### WHAT THE TASK ASKS
Whenever a line below includes the string "value", show it.

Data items
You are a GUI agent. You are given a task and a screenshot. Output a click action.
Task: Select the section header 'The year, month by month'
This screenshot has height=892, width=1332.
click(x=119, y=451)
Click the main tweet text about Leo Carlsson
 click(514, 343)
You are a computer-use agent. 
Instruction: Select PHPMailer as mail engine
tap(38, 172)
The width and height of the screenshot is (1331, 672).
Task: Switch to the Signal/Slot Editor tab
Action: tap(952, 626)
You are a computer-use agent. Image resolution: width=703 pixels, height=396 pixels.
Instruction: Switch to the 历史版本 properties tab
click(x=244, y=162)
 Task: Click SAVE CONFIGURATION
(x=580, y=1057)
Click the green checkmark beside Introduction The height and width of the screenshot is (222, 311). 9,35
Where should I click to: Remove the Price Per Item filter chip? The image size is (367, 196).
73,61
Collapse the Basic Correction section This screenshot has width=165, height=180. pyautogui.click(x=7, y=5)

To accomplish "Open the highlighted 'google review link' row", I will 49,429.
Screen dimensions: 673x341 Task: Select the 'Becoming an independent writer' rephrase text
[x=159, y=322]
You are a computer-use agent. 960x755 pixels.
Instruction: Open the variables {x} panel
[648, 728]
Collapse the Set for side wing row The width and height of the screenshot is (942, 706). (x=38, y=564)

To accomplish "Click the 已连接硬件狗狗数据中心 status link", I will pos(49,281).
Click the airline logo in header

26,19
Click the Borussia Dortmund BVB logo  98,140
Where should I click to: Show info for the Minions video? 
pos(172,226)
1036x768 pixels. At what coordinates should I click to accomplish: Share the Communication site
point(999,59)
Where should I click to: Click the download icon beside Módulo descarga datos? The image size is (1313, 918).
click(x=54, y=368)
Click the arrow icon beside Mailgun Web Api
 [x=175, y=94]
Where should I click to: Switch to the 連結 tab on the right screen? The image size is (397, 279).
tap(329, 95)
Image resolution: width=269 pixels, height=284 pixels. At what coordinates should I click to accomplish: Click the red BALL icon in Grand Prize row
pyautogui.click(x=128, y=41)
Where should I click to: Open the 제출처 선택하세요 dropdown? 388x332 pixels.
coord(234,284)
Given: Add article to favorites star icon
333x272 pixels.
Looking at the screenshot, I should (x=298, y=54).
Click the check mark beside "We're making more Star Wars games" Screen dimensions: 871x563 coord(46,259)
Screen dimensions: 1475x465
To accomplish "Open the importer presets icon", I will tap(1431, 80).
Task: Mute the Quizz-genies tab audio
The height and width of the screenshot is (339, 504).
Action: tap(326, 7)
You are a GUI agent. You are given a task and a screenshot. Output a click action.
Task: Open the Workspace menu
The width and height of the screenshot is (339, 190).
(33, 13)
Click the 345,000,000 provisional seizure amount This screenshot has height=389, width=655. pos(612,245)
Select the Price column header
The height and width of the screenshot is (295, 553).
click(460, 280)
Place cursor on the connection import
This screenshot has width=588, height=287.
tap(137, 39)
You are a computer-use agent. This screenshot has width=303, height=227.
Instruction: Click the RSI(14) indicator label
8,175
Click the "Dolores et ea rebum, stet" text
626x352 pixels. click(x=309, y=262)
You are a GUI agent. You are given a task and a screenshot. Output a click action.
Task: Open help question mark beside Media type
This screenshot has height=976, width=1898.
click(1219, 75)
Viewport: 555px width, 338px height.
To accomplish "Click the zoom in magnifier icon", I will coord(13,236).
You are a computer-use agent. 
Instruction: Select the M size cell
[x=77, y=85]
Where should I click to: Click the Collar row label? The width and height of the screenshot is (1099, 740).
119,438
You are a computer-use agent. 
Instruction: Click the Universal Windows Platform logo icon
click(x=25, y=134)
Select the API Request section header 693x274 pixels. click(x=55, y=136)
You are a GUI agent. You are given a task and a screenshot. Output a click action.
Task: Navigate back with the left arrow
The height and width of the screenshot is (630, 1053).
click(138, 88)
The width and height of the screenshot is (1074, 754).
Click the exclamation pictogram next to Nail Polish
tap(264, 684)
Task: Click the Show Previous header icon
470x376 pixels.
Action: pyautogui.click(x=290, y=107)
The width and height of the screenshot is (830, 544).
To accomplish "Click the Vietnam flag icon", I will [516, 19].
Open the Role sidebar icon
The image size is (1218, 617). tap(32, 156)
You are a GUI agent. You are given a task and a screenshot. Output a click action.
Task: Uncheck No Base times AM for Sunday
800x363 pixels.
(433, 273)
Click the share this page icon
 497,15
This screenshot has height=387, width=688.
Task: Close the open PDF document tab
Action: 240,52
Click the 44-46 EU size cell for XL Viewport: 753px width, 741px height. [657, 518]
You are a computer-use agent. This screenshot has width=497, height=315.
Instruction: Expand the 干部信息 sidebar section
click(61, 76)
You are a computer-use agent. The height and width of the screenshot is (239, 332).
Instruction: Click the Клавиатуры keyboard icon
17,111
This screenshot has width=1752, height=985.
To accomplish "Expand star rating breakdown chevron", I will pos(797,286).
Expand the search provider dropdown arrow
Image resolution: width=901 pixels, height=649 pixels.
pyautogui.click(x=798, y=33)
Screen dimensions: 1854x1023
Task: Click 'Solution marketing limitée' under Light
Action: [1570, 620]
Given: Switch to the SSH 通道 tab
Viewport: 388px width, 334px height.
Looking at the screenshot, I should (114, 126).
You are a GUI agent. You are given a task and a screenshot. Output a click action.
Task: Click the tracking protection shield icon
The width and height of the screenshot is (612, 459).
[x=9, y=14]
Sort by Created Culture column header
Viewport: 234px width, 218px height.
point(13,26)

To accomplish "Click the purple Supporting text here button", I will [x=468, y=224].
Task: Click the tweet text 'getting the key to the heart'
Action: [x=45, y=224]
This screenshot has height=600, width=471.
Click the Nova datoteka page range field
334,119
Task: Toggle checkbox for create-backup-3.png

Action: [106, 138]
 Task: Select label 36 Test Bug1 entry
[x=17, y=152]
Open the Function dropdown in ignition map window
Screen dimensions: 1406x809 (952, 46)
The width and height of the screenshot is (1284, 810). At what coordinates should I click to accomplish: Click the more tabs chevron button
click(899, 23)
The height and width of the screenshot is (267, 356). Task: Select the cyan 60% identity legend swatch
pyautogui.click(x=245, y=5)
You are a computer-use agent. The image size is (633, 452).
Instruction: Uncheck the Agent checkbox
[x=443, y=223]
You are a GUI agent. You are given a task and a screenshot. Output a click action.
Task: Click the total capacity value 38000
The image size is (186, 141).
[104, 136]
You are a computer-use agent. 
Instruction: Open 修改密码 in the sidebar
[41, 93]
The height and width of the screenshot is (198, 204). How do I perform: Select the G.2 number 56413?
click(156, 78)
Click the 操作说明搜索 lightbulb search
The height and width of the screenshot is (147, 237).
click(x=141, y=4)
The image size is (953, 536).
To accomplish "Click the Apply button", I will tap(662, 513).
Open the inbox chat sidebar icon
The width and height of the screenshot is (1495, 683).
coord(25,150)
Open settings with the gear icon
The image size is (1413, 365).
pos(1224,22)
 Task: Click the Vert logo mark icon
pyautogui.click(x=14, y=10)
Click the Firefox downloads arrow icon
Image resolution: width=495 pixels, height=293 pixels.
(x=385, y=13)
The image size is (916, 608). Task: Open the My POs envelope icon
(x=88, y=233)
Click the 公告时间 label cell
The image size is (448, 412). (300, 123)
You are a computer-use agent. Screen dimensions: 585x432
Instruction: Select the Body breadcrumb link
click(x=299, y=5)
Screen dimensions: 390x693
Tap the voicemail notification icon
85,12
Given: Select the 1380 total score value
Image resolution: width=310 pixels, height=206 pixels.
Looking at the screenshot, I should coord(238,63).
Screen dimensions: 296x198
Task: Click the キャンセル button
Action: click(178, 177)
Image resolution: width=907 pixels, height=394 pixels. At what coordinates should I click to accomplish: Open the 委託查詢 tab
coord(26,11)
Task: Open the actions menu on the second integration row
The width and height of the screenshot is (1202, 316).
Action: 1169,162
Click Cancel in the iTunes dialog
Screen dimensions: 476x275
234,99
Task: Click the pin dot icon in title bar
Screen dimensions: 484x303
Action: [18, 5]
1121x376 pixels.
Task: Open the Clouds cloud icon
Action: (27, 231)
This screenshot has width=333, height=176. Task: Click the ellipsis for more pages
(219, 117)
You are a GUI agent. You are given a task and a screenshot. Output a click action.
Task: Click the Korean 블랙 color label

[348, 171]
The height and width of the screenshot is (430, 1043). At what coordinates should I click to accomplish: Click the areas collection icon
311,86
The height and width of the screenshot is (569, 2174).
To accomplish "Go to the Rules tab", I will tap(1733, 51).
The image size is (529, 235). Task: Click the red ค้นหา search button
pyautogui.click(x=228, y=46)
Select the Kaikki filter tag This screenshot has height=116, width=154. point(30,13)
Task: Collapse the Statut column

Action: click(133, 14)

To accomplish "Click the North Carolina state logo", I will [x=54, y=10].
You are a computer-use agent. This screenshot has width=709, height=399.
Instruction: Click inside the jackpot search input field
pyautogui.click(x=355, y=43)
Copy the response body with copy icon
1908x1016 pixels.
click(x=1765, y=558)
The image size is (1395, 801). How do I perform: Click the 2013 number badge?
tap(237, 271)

### WRITTEN RESPONSE
Task: Click the total capacity value 38000
Given: Select the 1380 total score value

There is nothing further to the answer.